● **EXERCISE DETAILS**: The line containing "You are a GUI" and each line after it, through the final line of the data, are to be retyped exactly, with pictures left out.

-------- SOURCE INFORMATION

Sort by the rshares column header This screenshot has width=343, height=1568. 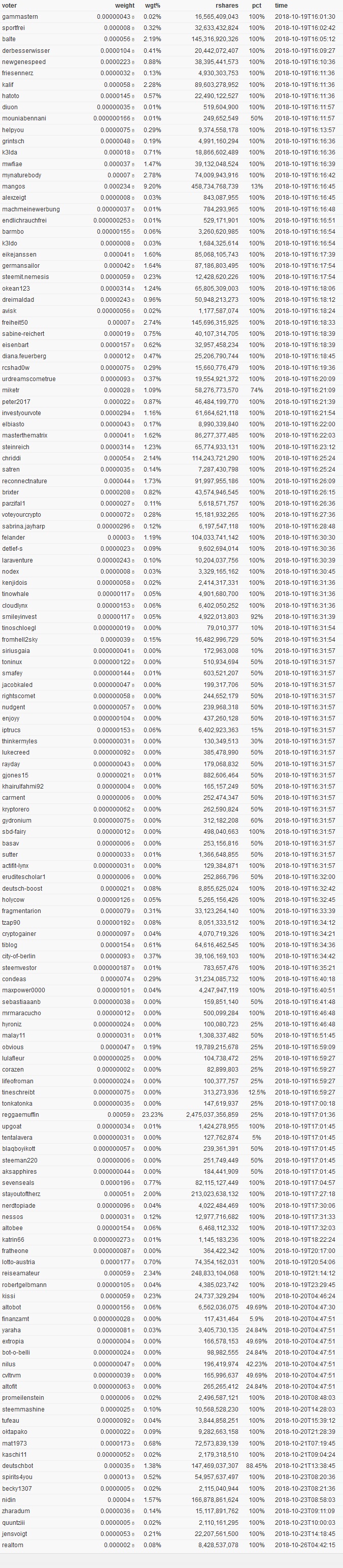click(227, 6)
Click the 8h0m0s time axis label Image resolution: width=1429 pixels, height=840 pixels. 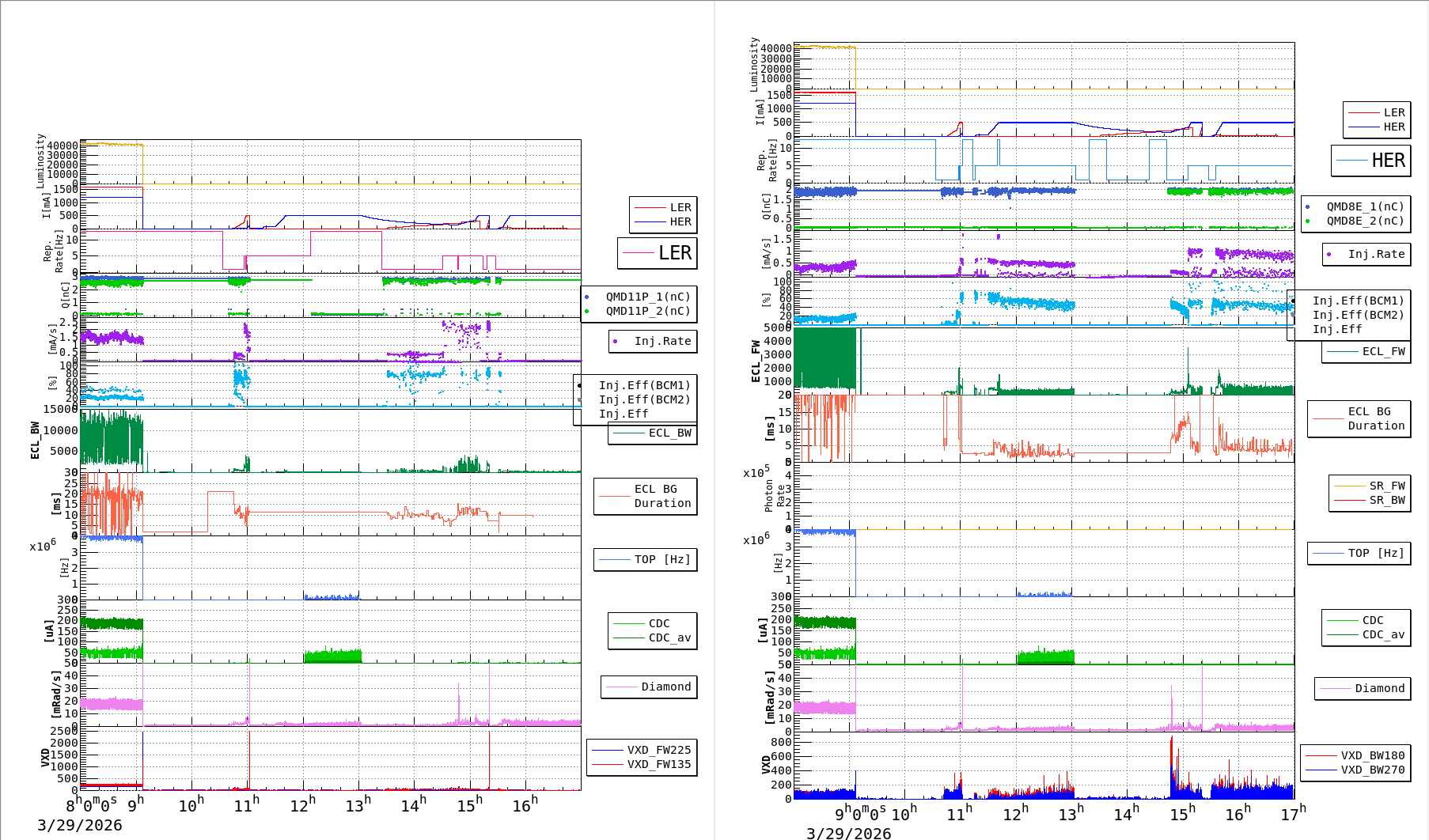91,804
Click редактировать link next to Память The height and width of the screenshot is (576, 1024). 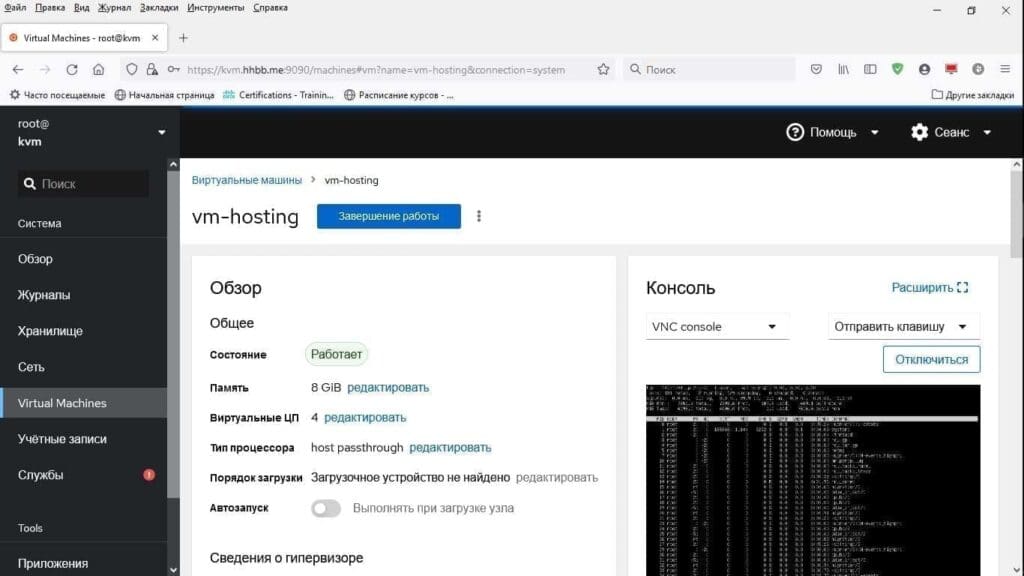(x=388, y=388)
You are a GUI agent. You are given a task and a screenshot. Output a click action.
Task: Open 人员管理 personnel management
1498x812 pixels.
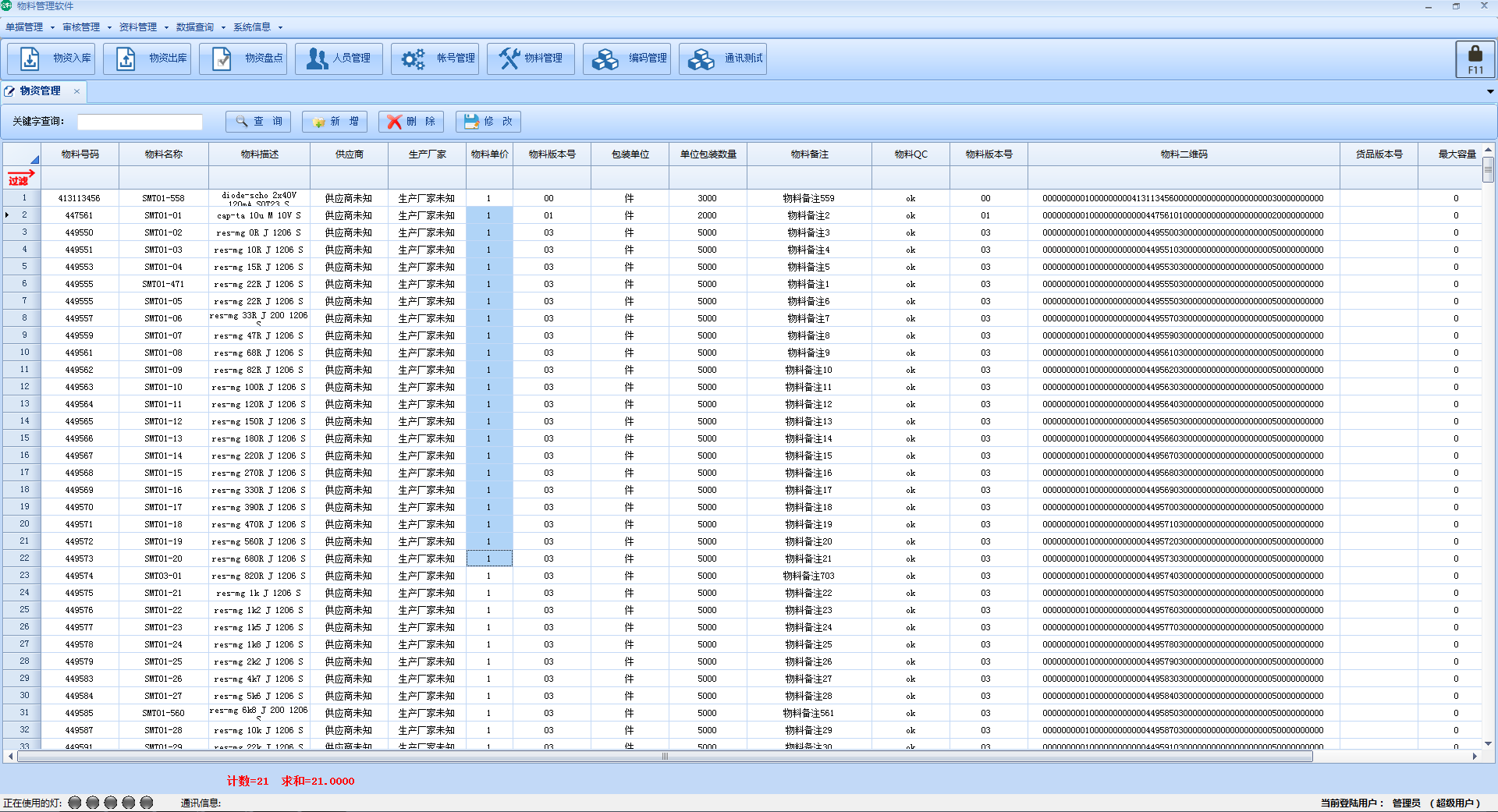[339, 59]
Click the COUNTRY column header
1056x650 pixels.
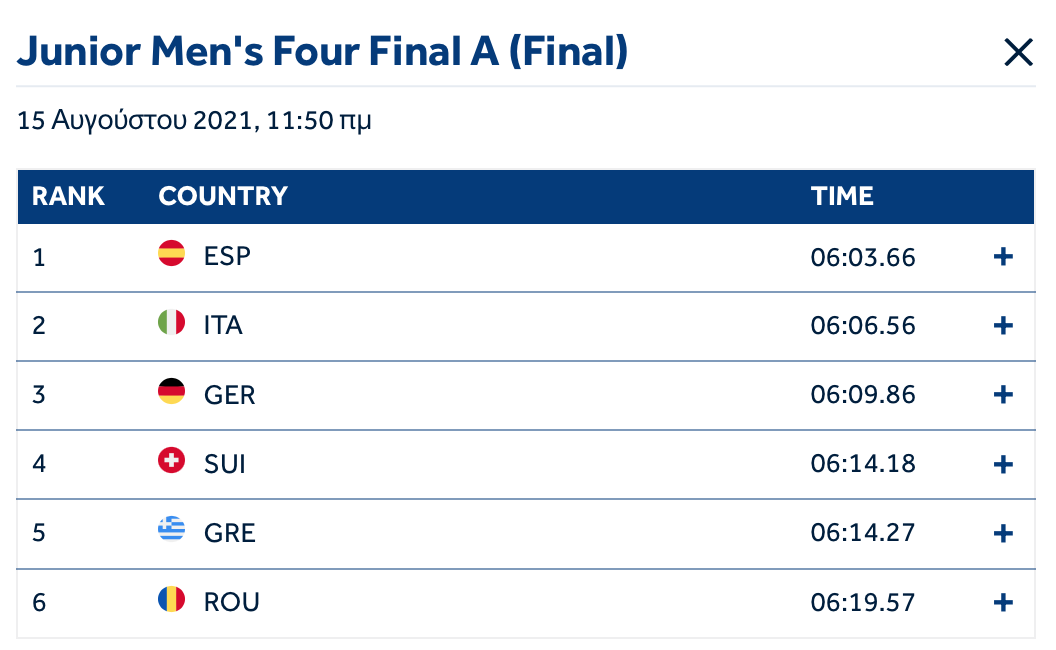[223, 196]
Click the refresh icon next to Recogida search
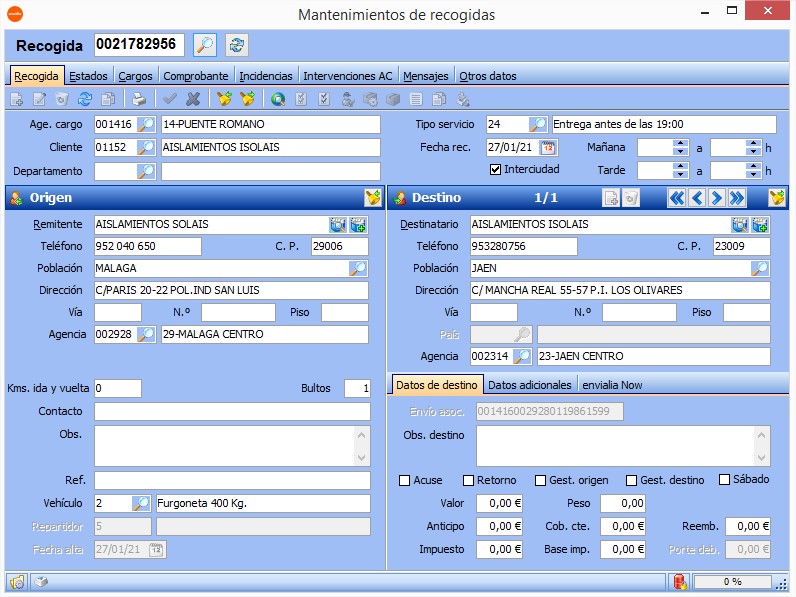The height and width of the screenshot is (597, 796). (236, 44)
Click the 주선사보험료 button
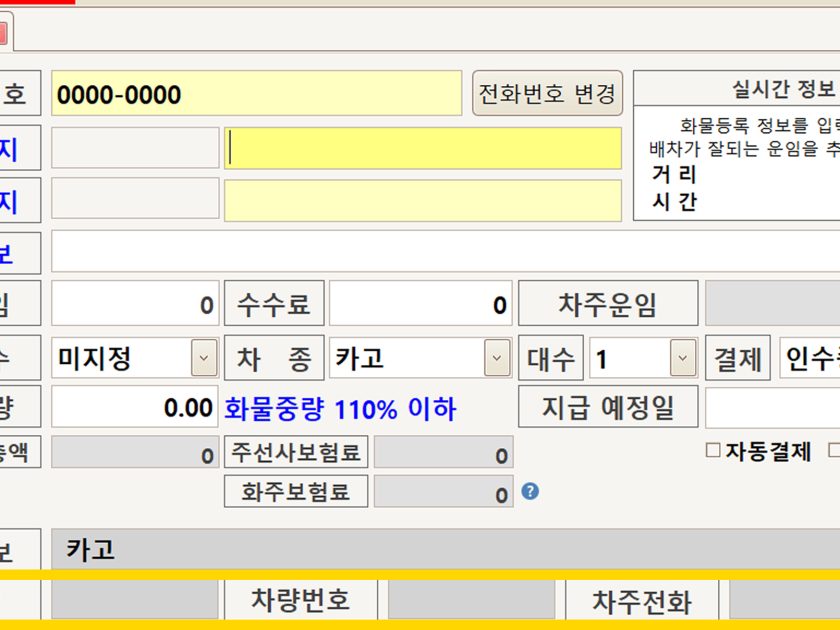 296,452
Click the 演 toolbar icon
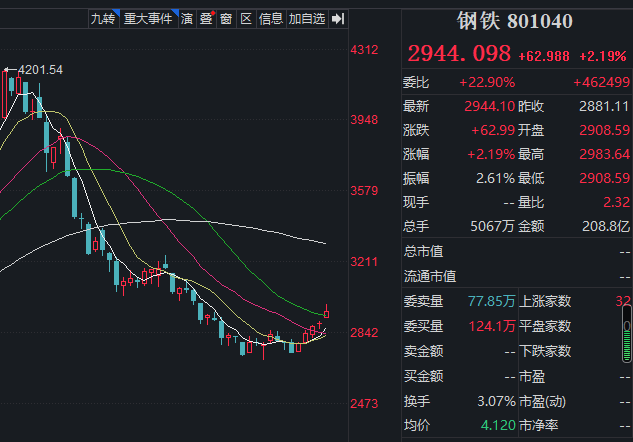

----------------

● **TASK ANSWER**:
You are a GUI agent. You are given a task and a screenshot. Output a click action.
Task: Open 人员管理 personnel management
1498x812 pixels.
[339, 59]
Click the COUNTRY column header
1056x650 pixels.
[223, 196]
Click the refresh icon next to Recogida search
The height and width of the screenshot is (597, 796). (236, 44)
Click the 주선사보험료 button
 296,452
Click the 演 toolbar icon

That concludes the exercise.